Método de Treinamento

Por tudo isso, a teoria do contraponto será tratada, aqui, de forma totalmente diferente. Não será considerada, de modo algum, uma teoria, mas um método de treinamento, cujo propósito principal será ensinar o aluno de forma a torná-lo apto a utilizar posteriormente seu conhecimento quando compuser. Assim sendo, será aqui visado não apenas o desenvolvimento da habilidade do aluno na condução de vozes, mas também a sua introdução aos princípios propriamente artísticos e composicionais, de modo que ele reconheça até que ponto esses princípios são duradouros na arte. Conseqüentemente não haverá espaço, aqui, para leis eternas. Sabendo que as leis do contraponto têm sido negadas pelo desenvolvimento de nossa arte, aqui só serão dadas sugestões que, de forma mais ou menos estrita, irão se modificar apenas de acordo com o ponto de vista didático. Contraponto não é nem estética, nem teoria, mas um meio pedagógico de treinamento. Não pode haver dúvida alguma de que, após dois séculos de desenvolvimento das formas homofônicas e de uma harmonia muito complexa, os pensamentos musicais de nosso tempo não são contrapontísticos, mas melódico-homofônico-harmônicos. Não deve haver dúvida quanto ao fato de estarmos expressando nossos sentimentos musicais de um modo muito mais flexível e variado do que o requer a arte contrapontística. Não deve haver dúvida de que não restringiremos nosso conhecimento de harmonia, praticamente, ao ponto zero, por conta das necessidades do método contrapontístico em relação ao desenvolvimento de uma idéia musical. Conseqüentemente, não há dúvida de que as regras e leis desta arte não parecerão mais imutáveis ao nosso intelecto. Mas, onde quer que as utilizemos, iremos percebê-las sob uma ótica diferente: nossas leis, restrições, defesas, advertências e até mesmo sugestões terão o propósito de conduzir gradualmente o aluno das formas mais simples às mais complexas; e esse é o motivo, por um lado, de as criarmos, e, por outro, de reduzirmos, também gradativamente, o seu rigor até que elas correspondam, senão ao que o sentimento harmônico de nossa era requer, pelo menos ao sentimento harmônico de, por exemplo, um Brahms ou um Wagner.

§ **Atividade**:
Responda com base no trecho sobre contraponto:
1. Segundo o trecho, o contraponto não é nem o quê?
2. Como o trecho define os pensamentos musicais de nosso tempo?
3. Quais compositores são citados como exemplo de sentimento harmônico?
Os itens a seguir têm outra origem.

(Entradas de dados armazenadas)
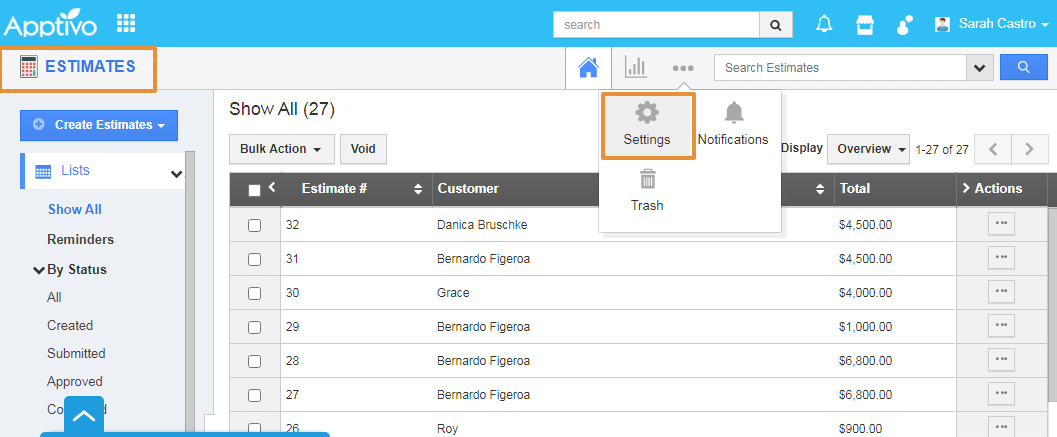Click the more options ellipsis icon
Screen dimensions: 1057x437
pos(683,68)
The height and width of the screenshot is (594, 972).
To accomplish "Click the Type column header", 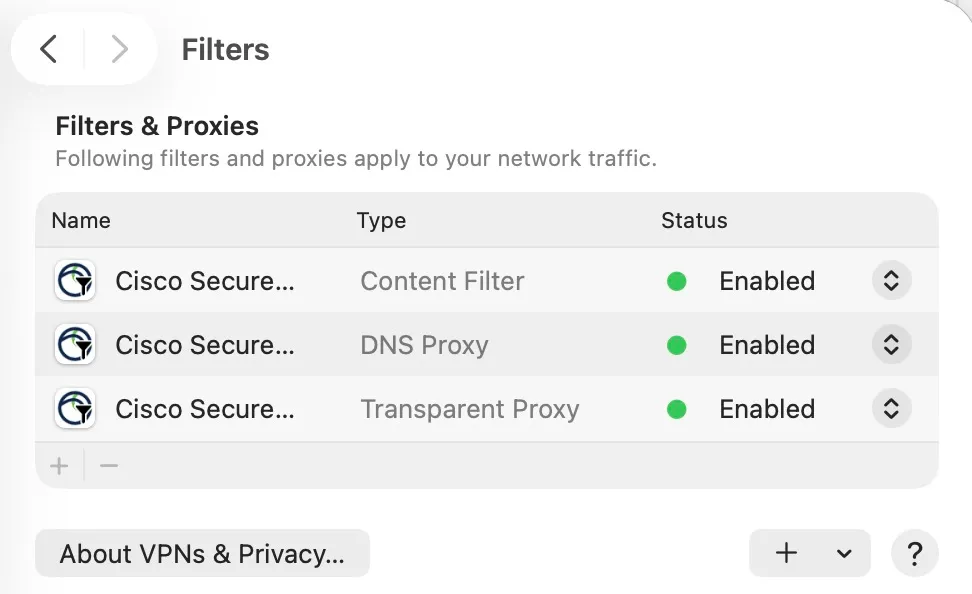I will click(381, 220).
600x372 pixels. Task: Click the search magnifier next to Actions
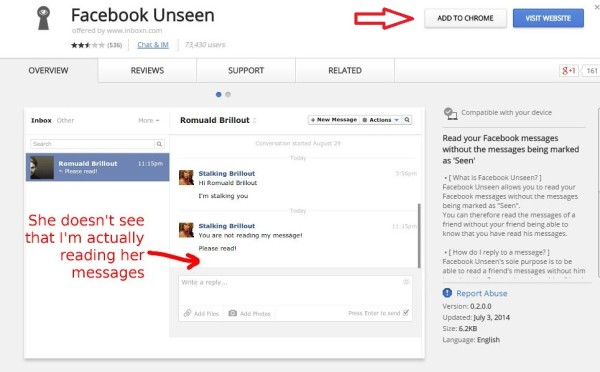(x=407, y=120)
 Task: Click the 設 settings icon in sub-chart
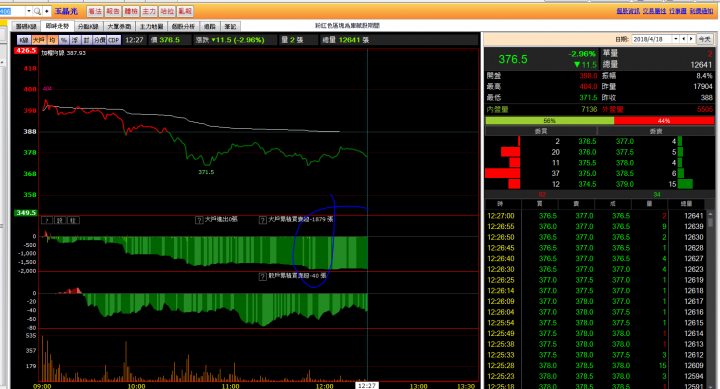(60, 220)
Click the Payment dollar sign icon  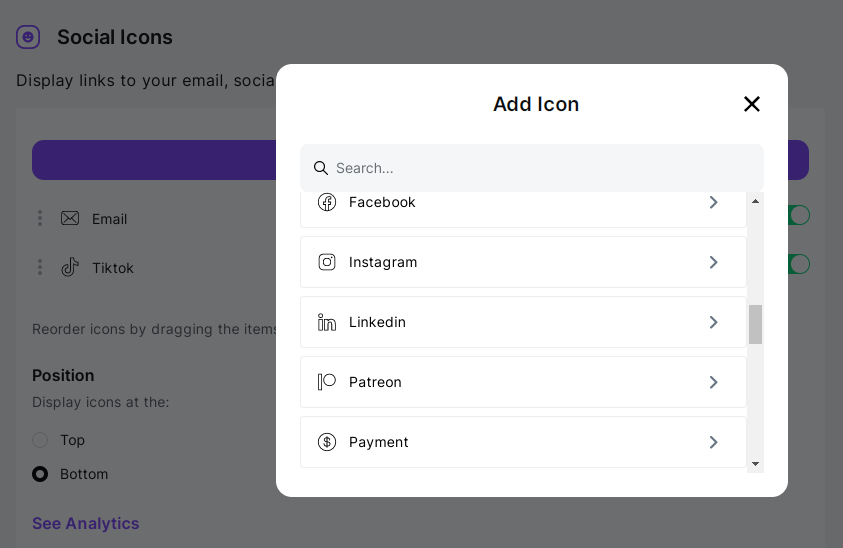coord(327,442)
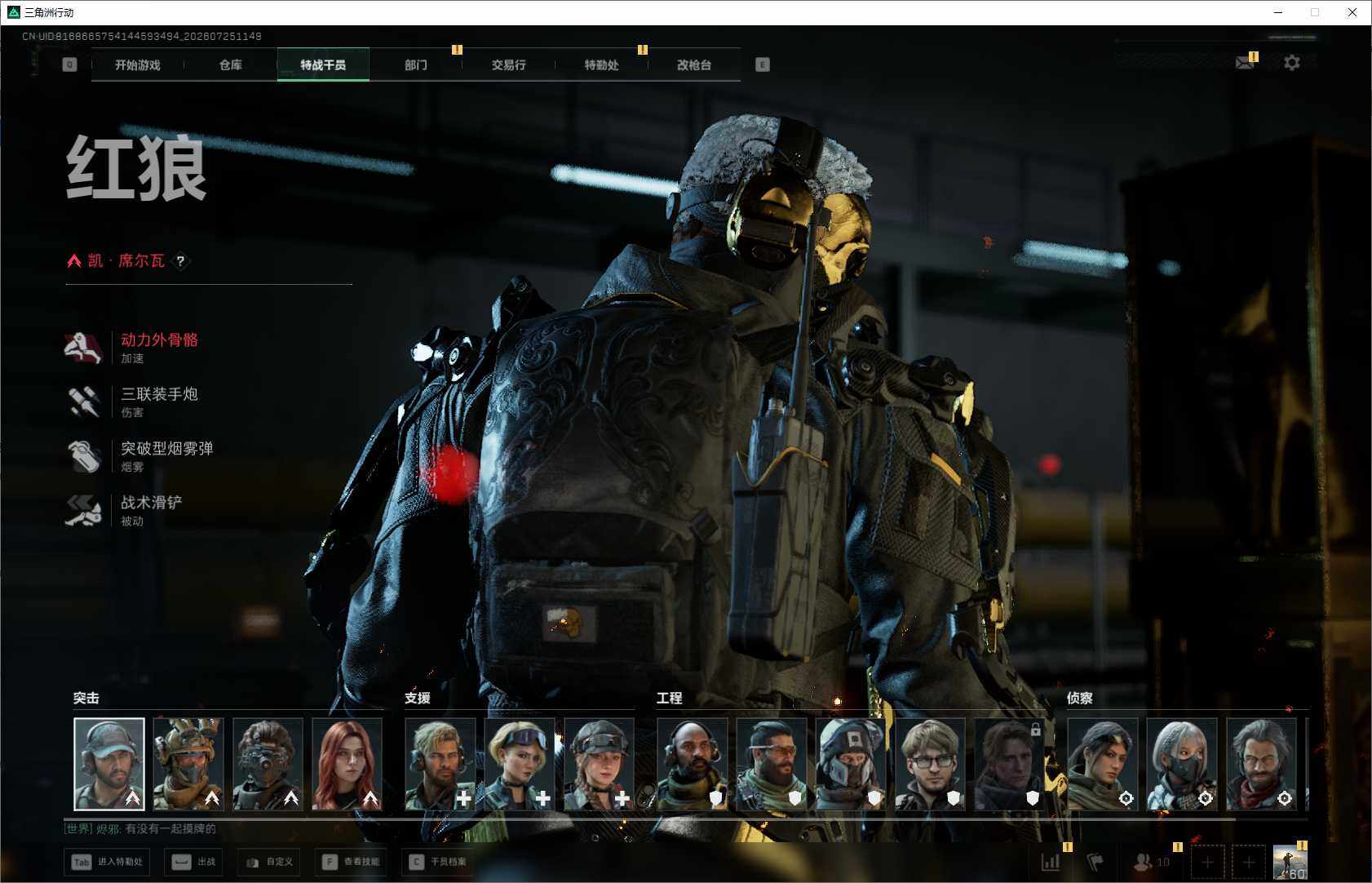Image resolution: width=1372 pixels, height=883 pixels.
Task: Select the red-haired assault operator portrait
Action: pos(347,764)
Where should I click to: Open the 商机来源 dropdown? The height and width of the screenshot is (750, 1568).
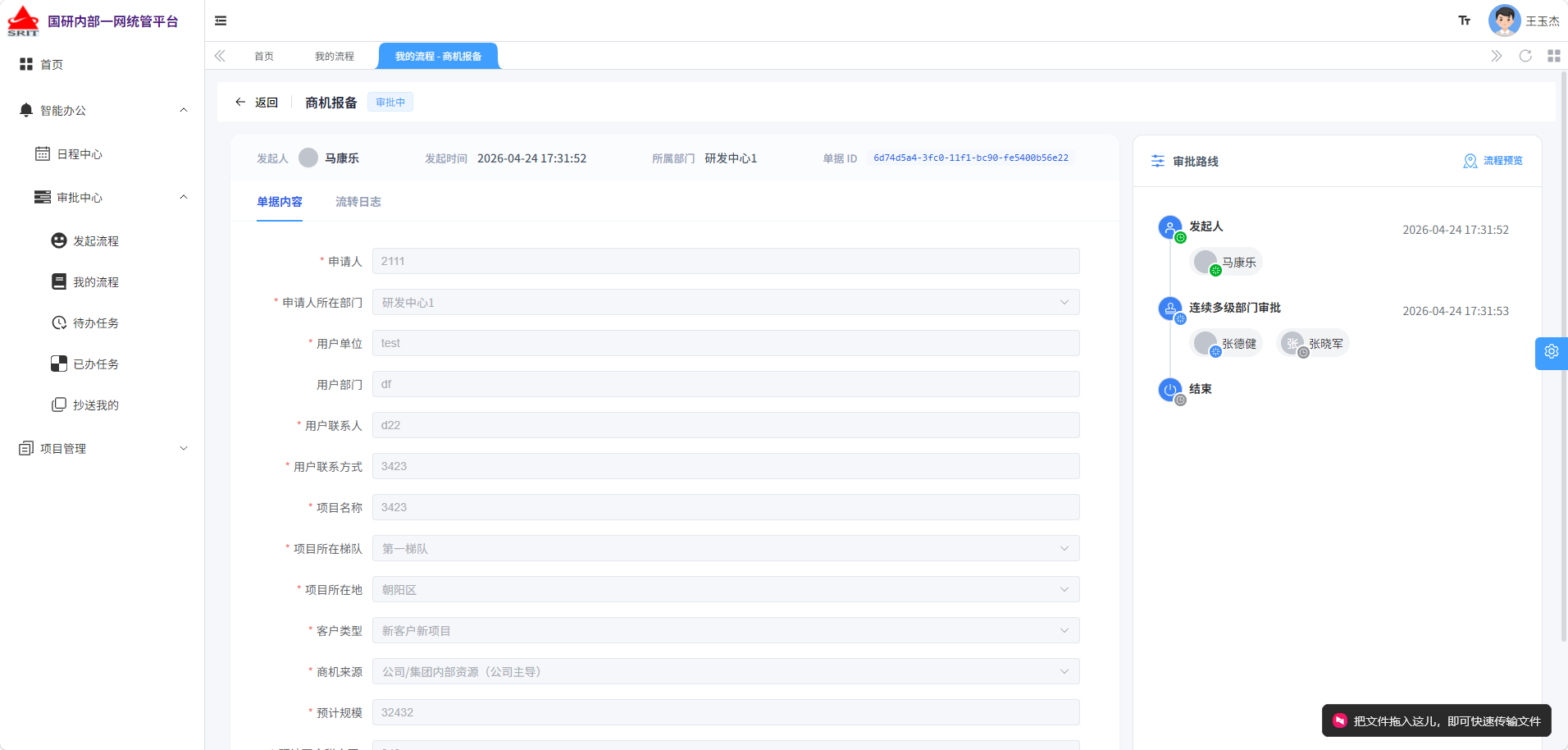pos(726,671)
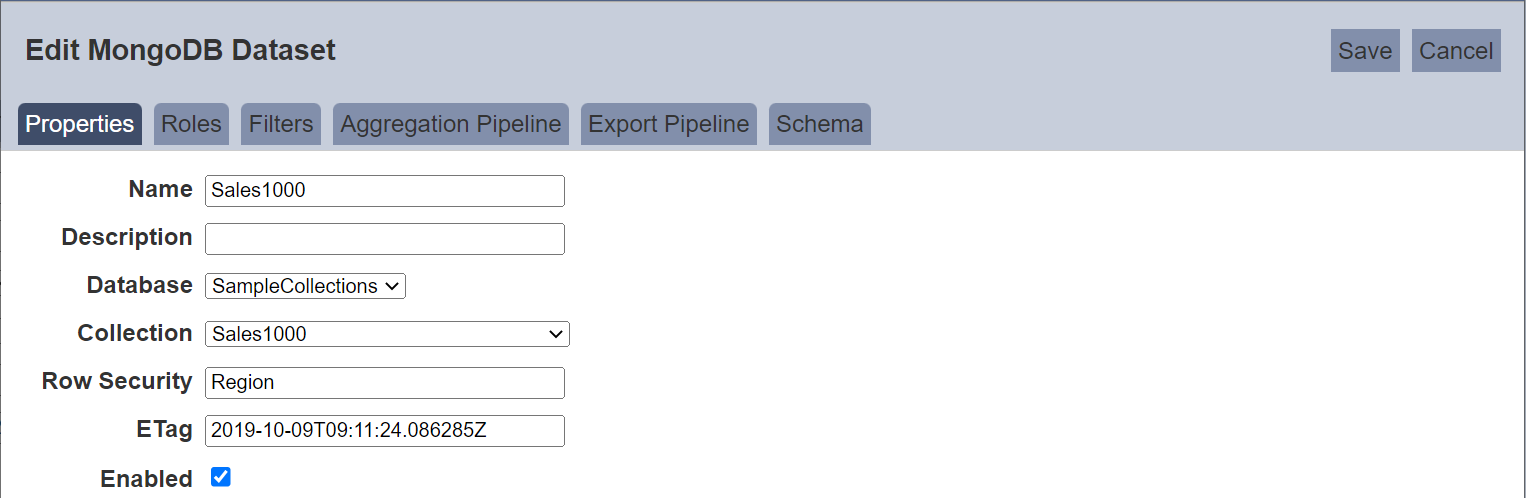Viewport: 1526px width, 498px height.
Task: Cancel editing the MongoDB dataset
Action: [1456, 51]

§ **Exercício resolvido**:
1. Nem estética, nem teoria.
2. Não contrapontísticos, mas melódico-homofônico-harmônicos.
3. Brahms e Wagner.